I haven’t found anything on this from Google though, but I imagine it’s probably a very similar story.

This seems like a dark, dark grey area to me… It seems like neither of them actually want to allow hot code updates, but they need to still cater for resource updates, probably for the sake of not needing to bundle all translations in the initial app release.

Edit 2: Google’s version of this is much more open, quite simply stating:

An app distributed via Google Play may not modify, replace, or update itself using any method other than Google Play’s update mechanism. Likewise, an app may not download executable code (e.g. dex, JAR, .so files) from a source other than Google Play. This restriction does not apply to code that runs in a virtual machine and has limited access to Android APIs (such as JavaScript in a webview or browser).

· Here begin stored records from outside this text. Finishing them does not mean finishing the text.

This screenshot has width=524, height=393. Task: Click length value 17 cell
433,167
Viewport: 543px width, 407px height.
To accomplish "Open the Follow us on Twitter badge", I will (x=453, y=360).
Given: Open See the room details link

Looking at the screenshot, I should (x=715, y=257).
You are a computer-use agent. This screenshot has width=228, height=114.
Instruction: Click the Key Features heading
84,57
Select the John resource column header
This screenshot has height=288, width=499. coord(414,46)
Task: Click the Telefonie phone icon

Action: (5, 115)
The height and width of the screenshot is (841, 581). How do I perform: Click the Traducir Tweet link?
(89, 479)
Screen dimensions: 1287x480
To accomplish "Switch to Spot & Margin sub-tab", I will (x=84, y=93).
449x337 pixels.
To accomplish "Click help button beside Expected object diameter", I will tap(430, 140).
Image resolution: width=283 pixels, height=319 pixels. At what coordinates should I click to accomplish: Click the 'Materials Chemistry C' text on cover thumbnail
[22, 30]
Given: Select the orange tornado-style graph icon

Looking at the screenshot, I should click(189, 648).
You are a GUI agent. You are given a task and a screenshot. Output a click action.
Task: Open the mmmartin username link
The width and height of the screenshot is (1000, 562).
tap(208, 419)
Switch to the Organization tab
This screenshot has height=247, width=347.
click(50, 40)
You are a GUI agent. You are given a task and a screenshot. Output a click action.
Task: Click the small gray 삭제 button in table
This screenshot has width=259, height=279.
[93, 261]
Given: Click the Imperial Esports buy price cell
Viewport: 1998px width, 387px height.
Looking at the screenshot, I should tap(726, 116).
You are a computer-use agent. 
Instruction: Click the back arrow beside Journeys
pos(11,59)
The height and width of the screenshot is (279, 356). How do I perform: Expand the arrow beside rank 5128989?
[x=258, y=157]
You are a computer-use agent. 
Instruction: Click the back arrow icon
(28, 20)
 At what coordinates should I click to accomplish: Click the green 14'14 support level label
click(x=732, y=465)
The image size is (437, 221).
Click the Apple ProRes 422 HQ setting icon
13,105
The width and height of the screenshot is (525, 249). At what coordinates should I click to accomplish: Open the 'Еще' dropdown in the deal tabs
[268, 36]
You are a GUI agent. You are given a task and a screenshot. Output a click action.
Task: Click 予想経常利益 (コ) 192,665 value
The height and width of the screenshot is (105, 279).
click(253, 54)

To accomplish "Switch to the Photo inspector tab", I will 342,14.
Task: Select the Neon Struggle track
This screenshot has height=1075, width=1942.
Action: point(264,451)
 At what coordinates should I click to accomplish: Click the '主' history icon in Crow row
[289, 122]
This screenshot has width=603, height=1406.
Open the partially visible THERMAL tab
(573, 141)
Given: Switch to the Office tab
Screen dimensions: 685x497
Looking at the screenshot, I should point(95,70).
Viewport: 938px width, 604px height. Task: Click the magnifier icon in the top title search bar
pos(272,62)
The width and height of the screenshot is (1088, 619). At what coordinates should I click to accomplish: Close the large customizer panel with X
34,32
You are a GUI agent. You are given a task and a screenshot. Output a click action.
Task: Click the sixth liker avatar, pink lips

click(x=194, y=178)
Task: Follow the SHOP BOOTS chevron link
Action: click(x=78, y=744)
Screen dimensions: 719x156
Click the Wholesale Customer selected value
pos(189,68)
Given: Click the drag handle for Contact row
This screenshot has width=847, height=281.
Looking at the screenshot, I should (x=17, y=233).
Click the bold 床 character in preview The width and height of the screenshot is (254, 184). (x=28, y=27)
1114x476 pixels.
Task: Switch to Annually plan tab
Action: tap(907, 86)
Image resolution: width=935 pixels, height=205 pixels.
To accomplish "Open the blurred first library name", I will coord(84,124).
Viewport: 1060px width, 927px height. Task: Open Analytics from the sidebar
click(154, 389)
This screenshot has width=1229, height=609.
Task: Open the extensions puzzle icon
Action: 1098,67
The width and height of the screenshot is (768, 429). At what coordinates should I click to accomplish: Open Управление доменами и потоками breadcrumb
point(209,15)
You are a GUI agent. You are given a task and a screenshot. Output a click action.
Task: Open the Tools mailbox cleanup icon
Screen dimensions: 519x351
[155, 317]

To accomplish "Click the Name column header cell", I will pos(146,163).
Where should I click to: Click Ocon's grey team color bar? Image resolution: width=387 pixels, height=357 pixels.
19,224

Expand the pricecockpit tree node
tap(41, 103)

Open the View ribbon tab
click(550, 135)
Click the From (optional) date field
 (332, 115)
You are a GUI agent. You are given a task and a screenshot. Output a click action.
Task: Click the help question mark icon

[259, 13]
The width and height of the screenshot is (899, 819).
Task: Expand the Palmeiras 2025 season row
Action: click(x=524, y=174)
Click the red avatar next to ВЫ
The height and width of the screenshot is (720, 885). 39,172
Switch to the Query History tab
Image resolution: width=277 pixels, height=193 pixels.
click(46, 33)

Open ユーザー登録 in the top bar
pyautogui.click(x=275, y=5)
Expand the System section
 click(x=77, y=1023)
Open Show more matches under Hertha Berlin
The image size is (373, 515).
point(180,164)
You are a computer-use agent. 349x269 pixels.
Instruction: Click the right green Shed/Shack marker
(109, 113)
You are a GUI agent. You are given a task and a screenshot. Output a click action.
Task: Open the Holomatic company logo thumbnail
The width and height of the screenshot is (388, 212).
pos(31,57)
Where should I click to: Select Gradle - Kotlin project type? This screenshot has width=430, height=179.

Hey Mike, could you perhaps provide some links to the notes you mentioned here? I’ve been searching for it myself, but considering how common and generic the word “update” is, I’m finding everything except what I’m actually looking…

I currently have a rather long-winded debate with some managers where I work about this process; they insist that the user should be able to tap a “Check for Updates” button and I’m trying to convince them it should just happen silently in the background.